In my dream world, Kyle Shwarber resigns soon, J.D. plays this year out and becomes Boston’s full-time hitting coach, and then Casas comes full-time in 2023 and begins his reign of terror on the MLB.
Juan Soto, OF, Washington Nationals (Age at Deadline: 23)
Significant Statistic: He’s Juan Soto
OOOOHHHH BOY BEST FOR LAST. Now, Soto still has three years left before he hits the open market and it really isn’t that outlandish to start speculating Soto becomes the first $450+ million dollar player. If you want to know why this isn’t a crazy argument, consider this; Soto will only be 26 years old when he hits free agency, and this is what his baseball Savant page looks like
At the pace he’s on, Soto will be a first-ballot Hall of Famer by the time he’s even eligible for this deal.

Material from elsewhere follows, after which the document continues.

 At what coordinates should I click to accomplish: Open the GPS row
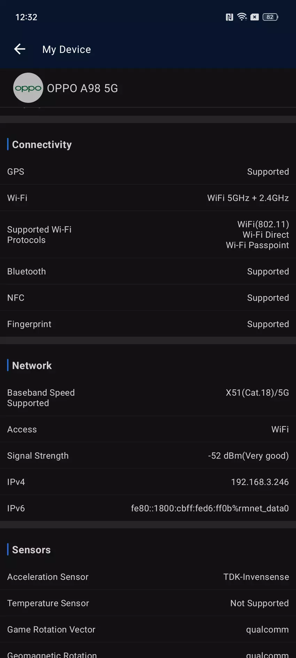(x=148, y=172)
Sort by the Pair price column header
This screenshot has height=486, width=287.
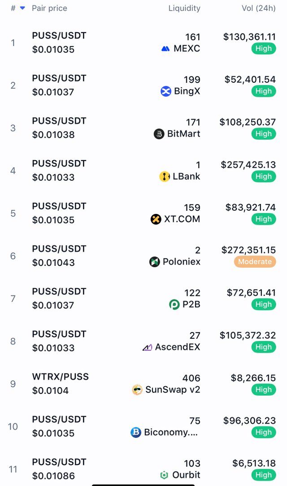point(49,8)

Now, it’s still a long way away, and obviously, the only organizational goal the Nationals should have for the next three years is to extend Juan Soto. They offered him a 13-year deal worth $350M before the lockout that Soto rejected. We saw a generational talent in Mookie Betts get traded when his original team didn’t give him a fair offer, and Soto’s asking price is going to be higher than Mookie’s. We also saw the Nationals trade two franchise players at the deadline last season, so there are precedents to a situation like this. If he is ever traded, just imagine what the trade package will look like. Just think about it. Then think about how poorly the team that rents Juan Soto will feel when he leaves for $700 million over 20 years.